Category: News

Title: CCAS Announces Winners of its Oxtoby Essay Prize

CCAS is pleased to announce the co-winners of the Willard J. Oxtoby essay prize for outstanding essays by a Georgetown graduate student on the question of Palestine and Middle East peace. Congratulations goes to Ashley Bowen of the program in Communication, Culture, & Technology, and Chrystie Flournoy Swiney of the Department of Government.

Dr. Willard Oxtoby was Professor of Comparative Religion at the University of Toronto’s Trinity College and served as founding director of its Centre for the Study of Religion from 1976 to 1981. Throughout his life, he was deeply concerned with the situation of the Palestinians and was a strong advocate of a peaceful and just solution to the Arab-Israeli conflict. This award is given in his memory by his family and friends.

Ms. Bowen’s paper is entitled “Bomb the Wall: Graffiti as Resistance in Palestine.” For an abstract of the paper, please see below. Ms. Bowen is in her second year in the Communication, Culture, & Technology program at Georgetown. She obtained her undergraduate degree in art history from Reed College, where she focused on overtly political art. Her current research interests emphasize understanding how individuals use non-traditional media to create and register their identity. Additionally, she serves on the editorial staff for the CCT journal gnovis and volunteers at the Newseum.

Ms. Swiney’s paper is entitled “The Socialization and De-Socialization of Hamas: Insights for IR Theory and American Policy.” To read an abstract of the paper, please see below. Ms. Swiney is a Ph.D. candidate in international relations in the Department of Government at Georgetown. She holds a B.A. in religion from the College of William and Mary, a J.D. from Harvard Law School, and an M.Phil. in modern Middle Eastern studies from Oxford University. She is currently serving as Special Counsel to Constitutional and Legislative Affairs for the U.S. State Department at the American Embassy in Baghdad.

When Israel began building its 600 km security “fence” in the early 2000s, it could not have anticipated that it was building “the world’s largest canvas.” Together, the work of Palestinian graffiti writers and Western artists transforms the Israel-Palestine Separation Barrier into a site of contention. The text-heavy graffiti produced in Arabic, English, and Hebrew by Palestinians allows the writer to reclaim space and reassert the community’s continued existence in the face of an occupying power. The visual evidence of Palestinian power over space should not be underestimated; graffiti indexes the continued presence of an opposition movement and the failure of the Israeli occupation to monitor all behavior. Unfortunately, this graffiti does not currently attract as much foreign attention as the wall art produced by Western artists. The growing presence of foreign artists working on the barrier risks turning it into a place for Western consumption through tourism, art auctions, and reproductions.
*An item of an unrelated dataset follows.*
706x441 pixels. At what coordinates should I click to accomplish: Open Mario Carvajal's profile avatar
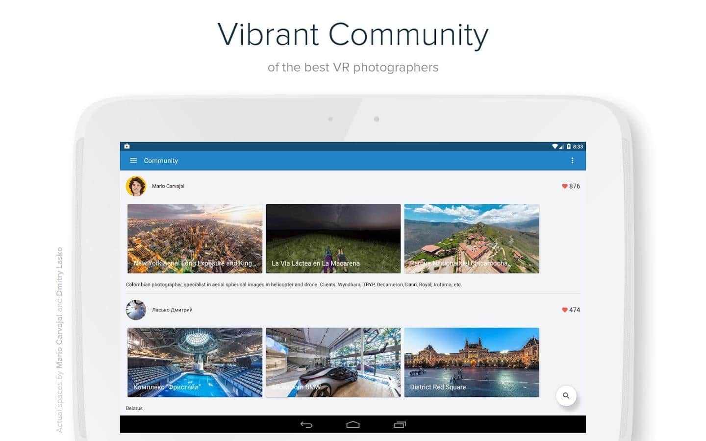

The art produced by foreign artists does successfully draw media attention to the situation in Palestine, but it also inserts an outside voice into one of the few arenas left for Palestinian expression and risks presenting the wall as the embodiment of the Palestinian condition.

Should the U.S. government talk to its enemies? This question is not only tantalizingly fascinating from an academic perspective, but as the 2008 presidential campaign heats up, increasingly relevant from a practical and foreign policy perspective. Indeed, whether and to what extent the U.S. should negotiate, liaison, and simply talk with its enemies—more specifically, radicalized Islamic movements with unforgivably militant pasts—is a question in need of urgent analysis and scholarly review. The Palestinian Hamas is one such enemy; a U.S.-designated terrorist movement and internationally despised pariah, it is widely assumed to be inherently malevolent, incapable of change, and thus wholly uninterested in the material incentives and/or reputational concerns often exchanged in the normal course of diplomatic relations. Yet, recent research on socialization—a process of inducting actors into the norms and rules of a given community—suggests the potentially powerful and transformative role of engagement, more specifically, of conversing, interacting, and, in general, associating with such so-called “enemies.”

This paper applies recent research on socialization to Hamas. More specifically, it examines how the process of being accepted into the international community of “legitimate” actors can, and has, altered the behaviors and rhetoric of even the most radicalized and seemingly impenetrable of political actors, such as Hamas. By examining the ways in which Hamas changed—behaviorally and rhetorically—during its brief time in political power (from approximately January 2006 to June 2007), a period when Hamas was exposed to an unprecedented level of international socialization, this paper offers a tentative answer to the question posited above. In short, Hamas’s period of intense socialization strongly argues in favor of engaging our enemies, or at the very least, further investigating the potentially transformative role of such change-inducing engagement.